I can't see what distinction you are trying to make in this diagram
from the one I sent.  The basic point is that you have to go through
aaa.bbb.ccc.1 to get to aaa.bbb.ccc.2.

Your network design is wrong.

As for your note:
> (These machines are linuxes and the netmask doesn't matter to them)

I find that hard to believe.  The netmask is a fundamental component
of TCP/IP networking and is what actually defines a network.

The only way that the above network would work is if the gateway at
aaa.bbb.ccc.1 were to provide you proxy ARP for the other devices on
aaa.bbb.ccc.0/24, so that he picks up that traffic (and then forwards
it).  Similarly, it would probably need to provide proxy ARP for your
address to the other boxes so they can send traffic back to you.

> I'm aaa.bbb.ccc.129/32  and my problem is that my netmask must be
> 255.255.255.0 to catch the gateway (rc.conf: ifconfig_ed0="inet
> .... netmask 255.255.255.0")

Yes, it must.

> But on boot my sendmail hangs because somehow it tries to resolve some
> host or something and it contacts to my nameserver, which is not on the
> same network segment (aaa.bbb.ccc.2). If I change the netmask to
> 255.255.255.255 (hostmask) then the gateway won't add to the routing
> table.
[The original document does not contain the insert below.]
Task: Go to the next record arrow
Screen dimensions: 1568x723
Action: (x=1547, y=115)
So the only thing I can do is to leave the netmask by default to
> Class C and then after the booting I do   rc.local: ifconfig ed0 inet
> aaa.bbb.ccc.129 netmask 255.255.255.255   and then I start sendmail, but
> this is really ugly and there must be other way to do that.
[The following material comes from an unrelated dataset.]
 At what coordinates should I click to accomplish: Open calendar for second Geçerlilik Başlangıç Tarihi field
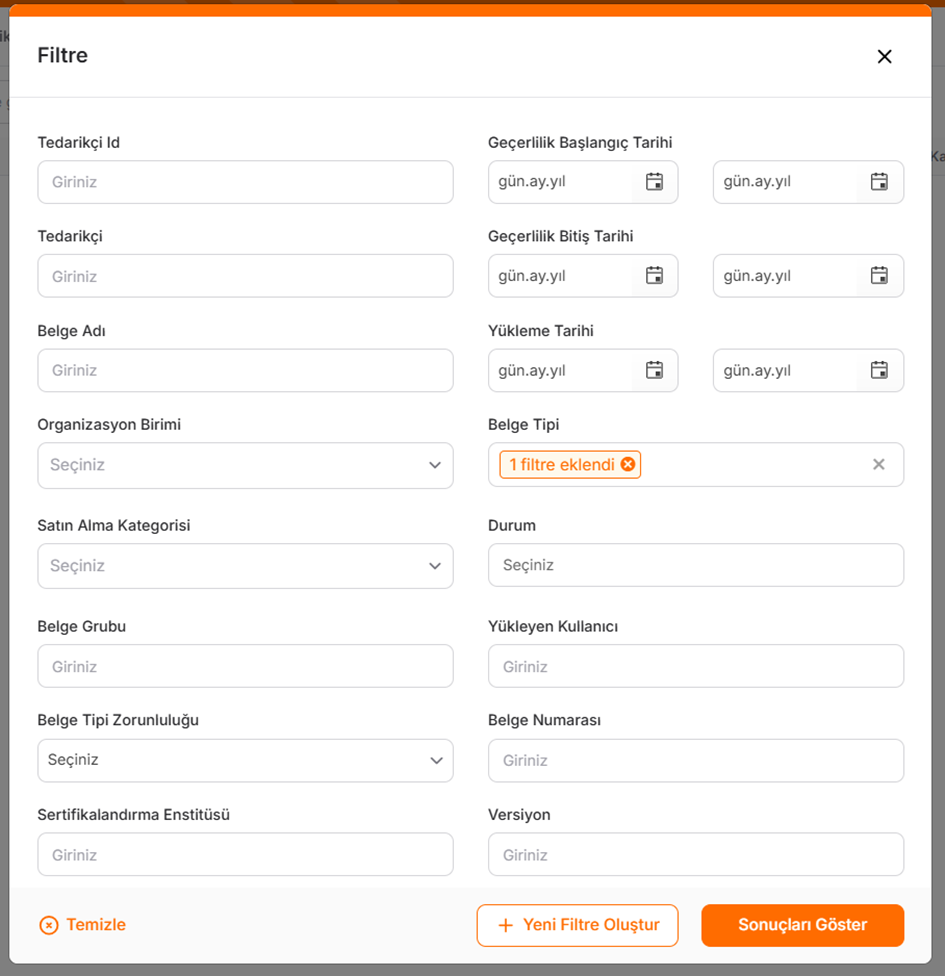(x=879, y=182)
You can't set a netmask to 255.255.255.255 (ignoring for the moment some
special purpose uses) because what you're saying is that there is nothing
else on that interface.  The longest meaningful netmask is 255.255.255.252
(since out of every "network" you should remove the last address as the
broadcast address and, for safety, the first address as well, so if you
use a netmask of 255.255.255.254 you get no "host assignable" addresses).

Assuming you used that netmask (255.255.255.252) the only hosts on your
network are aaa.bbb.ccc.129 and aaa.bbb.ccc.130.  Strangely enough, that
doesn't include your supposed gateway.  And if you can't talk to your
gateway, you can't talk to anything through that gateway.

So there's another option for you if you don't want proxy ARP (and you
probably don't...)--get the administrator of your gateway to set an
address of aaa.bbb.ccc.130 on your interface with a netmask of
255.255.255.252 so that you have a gateway on your network that doesn't
suggest that systems on other segments should also be directly accessible.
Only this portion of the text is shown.